REQUIRED ACTION. Please copy every record below exactly and leave out the pictures.

(Stored data entries)

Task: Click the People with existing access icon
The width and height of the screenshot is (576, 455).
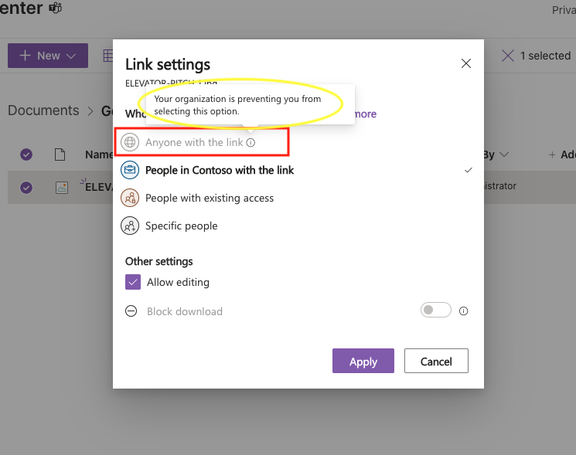Action: click(130, 198)
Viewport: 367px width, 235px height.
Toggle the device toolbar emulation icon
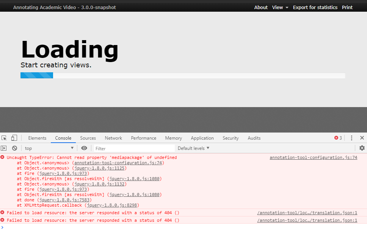coord(14,138)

OUTPUT.
Task: Click the People with existing access icon
The width and height of the screenshot is (576, 455).
Action: click(130, 198)
Viewport: 367px width, 235px height.
Toggle the device toolbar emulation icon
coord(14,138)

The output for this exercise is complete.